Un’altra cosa sulla quale ci sentiamo cautamente di sbilanciarci potrebbe essere una certa crescita del pop rispetto al rap italiano, e una maggiore presenza di artiste di sesso femminile, negli anni scorsi più apprezzate dal pubblico di YouTube che da quello di Spotify. Non scommetteremmo su cambiamenti nel nazionalismo quasi ossessivo dei nostri ascolti: sia nel 2021 che nel 2022 le top 10 annuali di album e singoli erano patriotticamente occupate da artisti tricolori, e quest’anno non sembrerebbe promettere risultati differenti (ah, questi stranieri, impareranno mai a fare musica?).
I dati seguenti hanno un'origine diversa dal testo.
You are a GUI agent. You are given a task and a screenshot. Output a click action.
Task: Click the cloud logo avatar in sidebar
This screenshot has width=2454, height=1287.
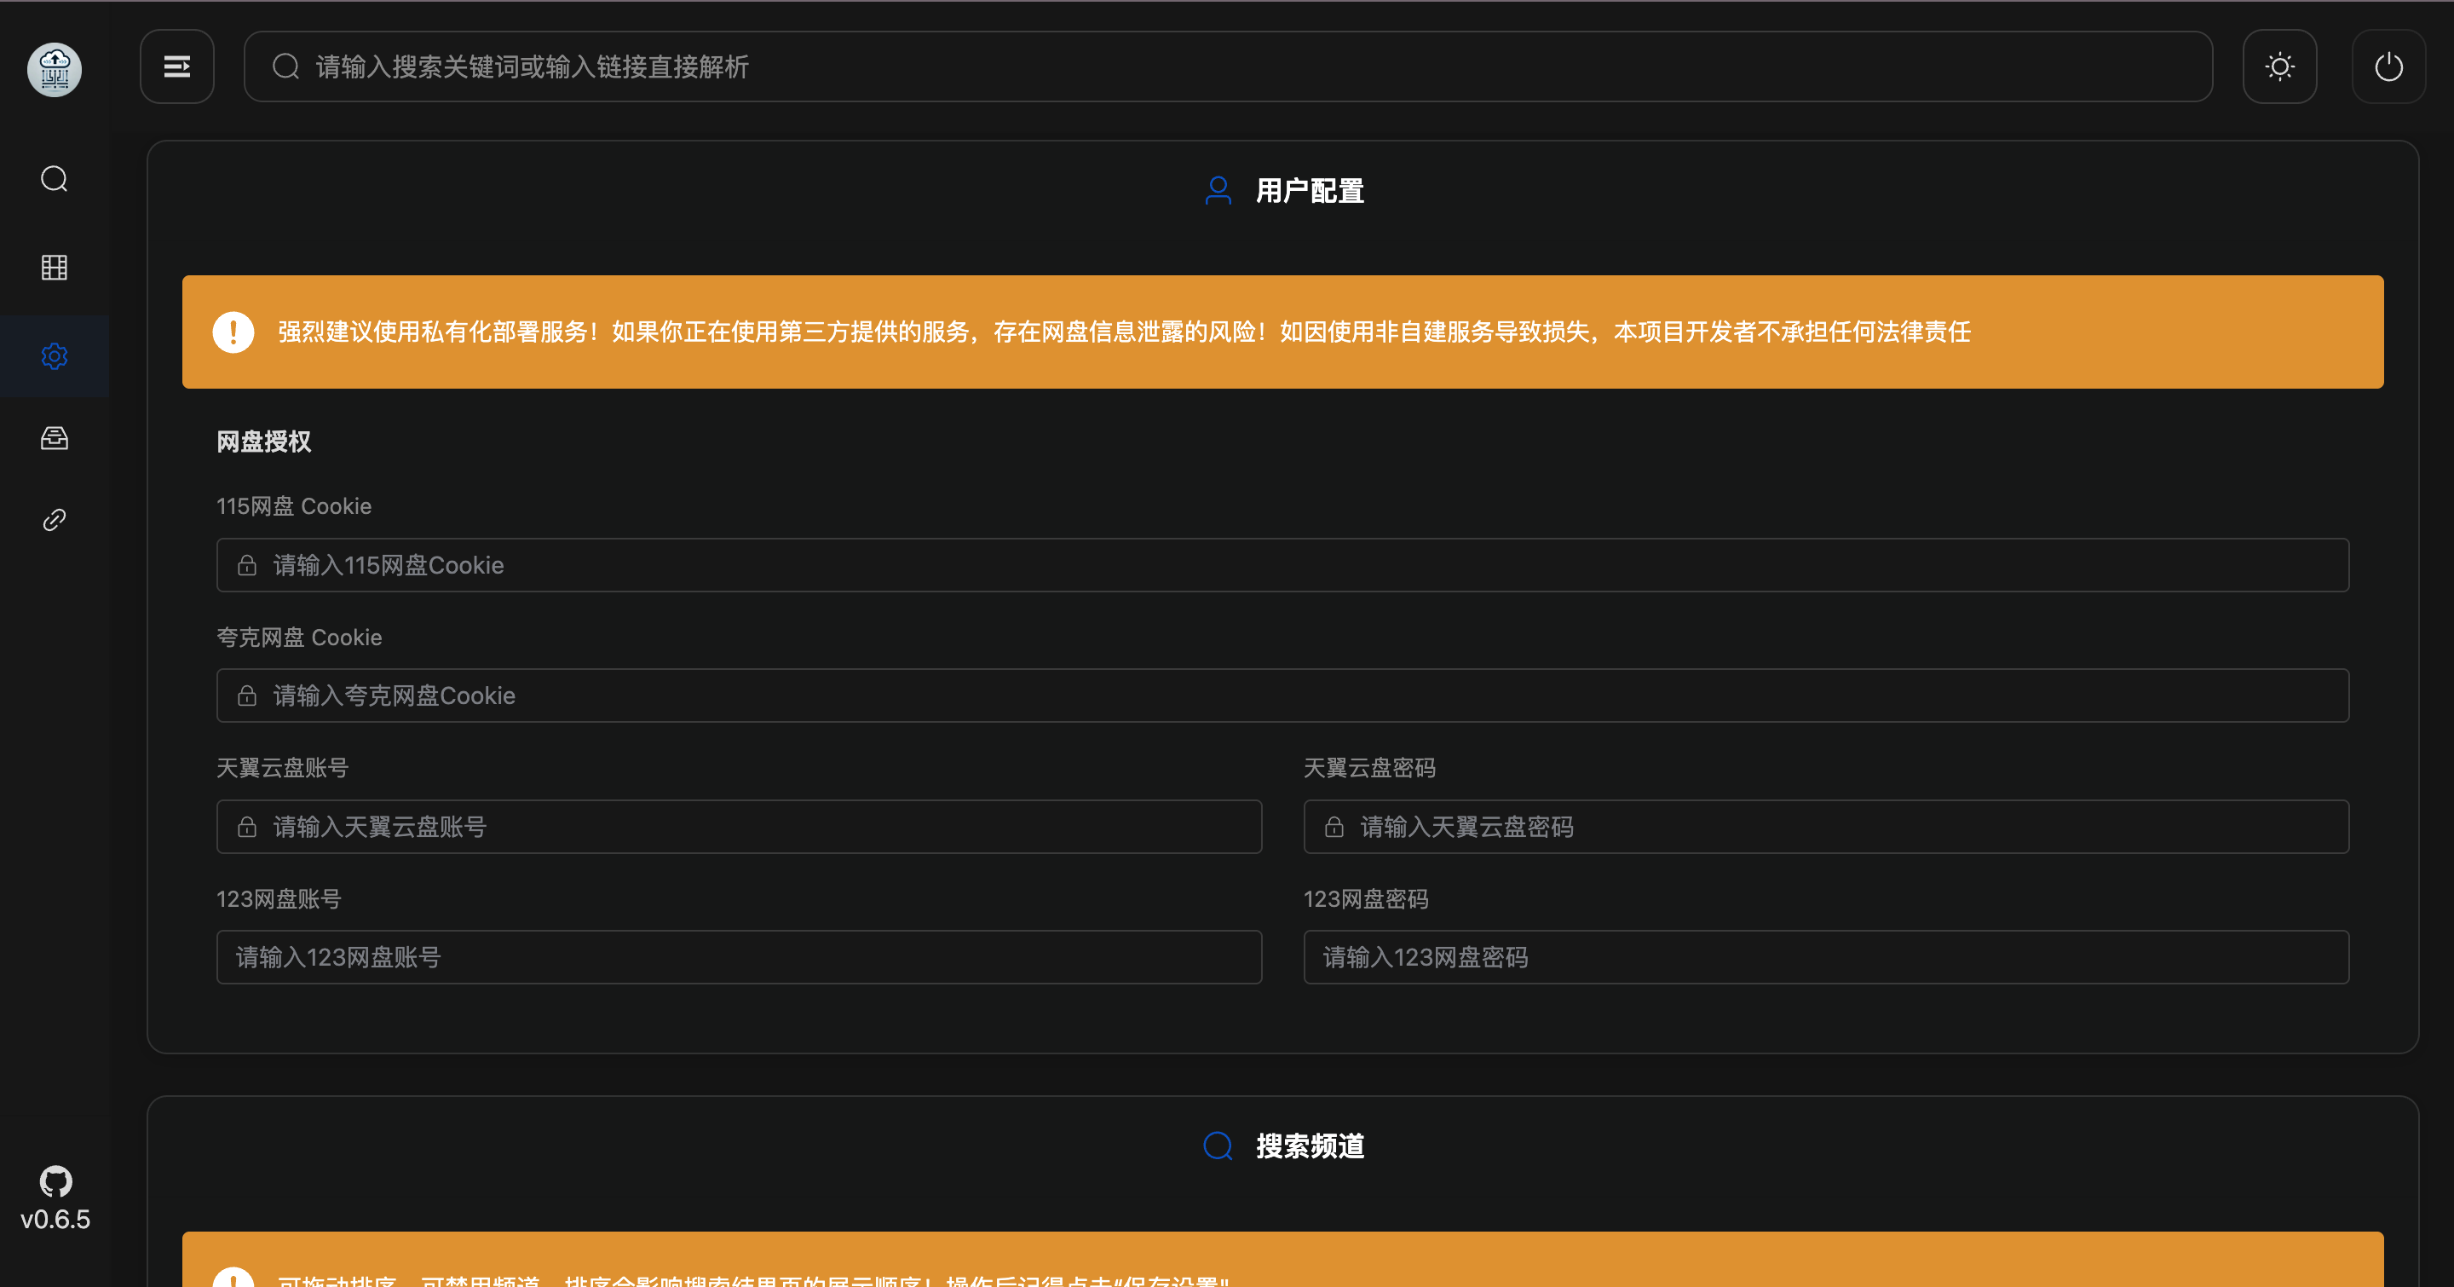click(54, 70)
È lecito però attendersi altri cambiamenti dopo i primi mesi di rodaggio, cioè una volta che gli artisti e i loro entourage (specie quelli che tengono in modo particolare alla visibilità mediatica data da una posizione di classifica prestigiosa) avranno capito come massimizzare le loro performance nelle charts. In un mondo di numeri e hype, è legittimo.